Design, Synthesis, and Biological Properties of Highly Potent Cyclic Dynorphin A Analogues. Analogues Cyclized between Positions 5 and 11

We have recently reported the synthesis of several cyclic disulfide bridge-containing peptide analogues of dynorphin A (Dyn A), which were conformationally constrained in the putative address segment of the opioid ligand. Several of these analogues, bridged between positions 5 and 11 of Dyn A_1-11-NH₂, exhibited unexpected selectivities for the κ and μ receptors of the central over the peripheral nervous systems. In order to further investigate the conformational and topographical requirements for the residues in positions 5 and 11 of these analogues, we have synthesized a systematic series of Dyn A_1-11-NH₂ analogues incorporating the sulfydryl containing amino acids l- and d-Cys and l- and d-Pen in positions 5 and 11, thus producing 16 cyclic peptides. In addition, Dyn A_1-11-NH₂, [d-Leu⁵]Dyn A_1-11-NH₂, and [d-Lysn¹¹]Dyn A_1-11-NH₂ were synthesized as standards. Several of these cyclic analogues, especially c[Cys⁵, D-Cys¹¹] Dyn A_1-11NH₂, c[Cys⁵, l- or d-Pen₁₁]Dyn A_1-11-NH₂, c[Pen⁵, l-Pen₁₁]Dyn A_1-11-NH₂ and c[Pen⁵, l- or d-Cys₁₁]Dyn A_1-11-NH₂, retained the same affinity and selectivity (vs the μ and δ receptors) as the parent compound Dyn A_1-11-NH₂ in the guinea pig brain (GPB). These same analogues and most others exhibited a much lower activity in the guinea pig ileum (GPI), thus leading to centrally vs peripherally selective peptides, but showed a different structure-activity relationship than found previously.

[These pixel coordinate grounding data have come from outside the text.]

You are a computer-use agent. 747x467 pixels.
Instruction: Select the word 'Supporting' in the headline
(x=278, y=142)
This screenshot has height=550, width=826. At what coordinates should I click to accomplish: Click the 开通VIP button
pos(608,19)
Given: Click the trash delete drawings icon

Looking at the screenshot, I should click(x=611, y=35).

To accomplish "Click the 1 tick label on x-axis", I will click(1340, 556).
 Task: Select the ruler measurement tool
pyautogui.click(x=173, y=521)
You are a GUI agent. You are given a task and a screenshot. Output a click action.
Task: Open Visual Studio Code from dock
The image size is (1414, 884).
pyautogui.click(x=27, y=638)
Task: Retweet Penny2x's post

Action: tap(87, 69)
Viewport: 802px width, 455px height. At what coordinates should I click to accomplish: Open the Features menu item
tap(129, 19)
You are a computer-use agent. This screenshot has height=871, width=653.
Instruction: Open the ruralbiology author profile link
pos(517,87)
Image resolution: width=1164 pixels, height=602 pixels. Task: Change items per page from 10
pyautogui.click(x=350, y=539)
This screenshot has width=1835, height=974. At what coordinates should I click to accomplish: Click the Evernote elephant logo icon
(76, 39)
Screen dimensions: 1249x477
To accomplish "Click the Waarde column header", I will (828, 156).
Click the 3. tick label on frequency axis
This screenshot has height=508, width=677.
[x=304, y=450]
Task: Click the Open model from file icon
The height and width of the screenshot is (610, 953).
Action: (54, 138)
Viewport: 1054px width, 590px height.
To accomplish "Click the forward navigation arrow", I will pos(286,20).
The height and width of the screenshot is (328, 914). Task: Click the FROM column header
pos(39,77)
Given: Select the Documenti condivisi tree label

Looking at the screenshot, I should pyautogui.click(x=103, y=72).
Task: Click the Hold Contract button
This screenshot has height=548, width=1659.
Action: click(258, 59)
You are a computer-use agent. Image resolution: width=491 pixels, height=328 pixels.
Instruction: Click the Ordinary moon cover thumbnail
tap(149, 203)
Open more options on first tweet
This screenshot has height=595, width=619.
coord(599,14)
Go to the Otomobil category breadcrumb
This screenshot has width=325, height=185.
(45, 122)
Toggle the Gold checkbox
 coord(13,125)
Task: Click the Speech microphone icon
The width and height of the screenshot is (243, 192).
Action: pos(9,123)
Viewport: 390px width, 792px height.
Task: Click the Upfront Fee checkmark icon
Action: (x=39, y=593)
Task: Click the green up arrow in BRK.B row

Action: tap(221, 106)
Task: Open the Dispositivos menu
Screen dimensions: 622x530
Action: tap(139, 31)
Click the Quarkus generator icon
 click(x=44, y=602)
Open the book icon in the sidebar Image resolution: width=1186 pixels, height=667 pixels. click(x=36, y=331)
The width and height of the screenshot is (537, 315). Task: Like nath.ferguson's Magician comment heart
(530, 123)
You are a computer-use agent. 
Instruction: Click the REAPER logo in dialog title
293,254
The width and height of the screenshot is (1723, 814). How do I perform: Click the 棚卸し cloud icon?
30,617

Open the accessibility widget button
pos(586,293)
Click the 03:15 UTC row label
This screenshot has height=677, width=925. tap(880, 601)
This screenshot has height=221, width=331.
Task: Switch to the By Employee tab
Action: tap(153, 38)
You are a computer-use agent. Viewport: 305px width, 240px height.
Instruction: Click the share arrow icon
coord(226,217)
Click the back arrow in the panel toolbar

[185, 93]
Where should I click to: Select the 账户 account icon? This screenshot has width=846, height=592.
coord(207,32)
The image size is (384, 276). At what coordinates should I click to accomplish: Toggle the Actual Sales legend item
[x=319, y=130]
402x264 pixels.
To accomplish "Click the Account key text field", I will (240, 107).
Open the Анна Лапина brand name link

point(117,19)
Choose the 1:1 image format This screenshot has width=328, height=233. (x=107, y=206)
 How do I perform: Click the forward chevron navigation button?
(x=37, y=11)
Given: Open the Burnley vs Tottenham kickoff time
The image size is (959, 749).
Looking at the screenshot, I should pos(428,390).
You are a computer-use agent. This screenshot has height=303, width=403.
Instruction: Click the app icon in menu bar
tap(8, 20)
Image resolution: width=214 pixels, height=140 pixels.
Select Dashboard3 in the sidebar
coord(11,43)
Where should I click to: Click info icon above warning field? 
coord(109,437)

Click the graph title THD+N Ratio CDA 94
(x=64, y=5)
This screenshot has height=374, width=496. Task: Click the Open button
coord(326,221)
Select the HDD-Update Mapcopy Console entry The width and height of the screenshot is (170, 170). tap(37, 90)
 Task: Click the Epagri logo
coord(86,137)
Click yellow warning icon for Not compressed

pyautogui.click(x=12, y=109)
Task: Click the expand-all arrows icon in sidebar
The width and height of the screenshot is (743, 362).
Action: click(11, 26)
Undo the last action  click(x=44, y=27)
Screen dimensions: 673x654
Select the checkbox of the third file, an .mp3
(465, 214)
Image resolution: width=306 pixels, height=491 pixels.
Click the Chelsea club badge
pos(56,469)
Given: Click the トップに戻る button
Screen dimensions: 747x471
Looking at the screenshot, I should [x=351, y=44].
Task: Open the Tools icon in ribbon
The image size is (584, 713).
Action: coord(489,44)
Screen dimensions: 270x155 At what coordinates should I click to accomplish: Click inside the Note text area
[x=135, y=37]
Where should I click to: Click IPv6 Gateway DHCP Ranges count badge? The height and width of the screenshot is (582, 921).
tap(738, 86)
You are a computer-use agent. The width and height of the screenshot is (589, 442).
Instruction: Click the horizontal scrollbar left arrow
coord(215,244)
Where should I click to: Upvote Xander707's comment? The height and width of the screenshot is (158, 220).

In a wider scope, this series of analogues also provided new insights into which amino acids (and their configurations) may be used in positions 5 and 11 of Dyn A analogues for high potency and good selectivity at κ opioid receptors. The results obtained in the GPB suggest that requirements for binding are not the same for the κ, μ, or δ central receptors.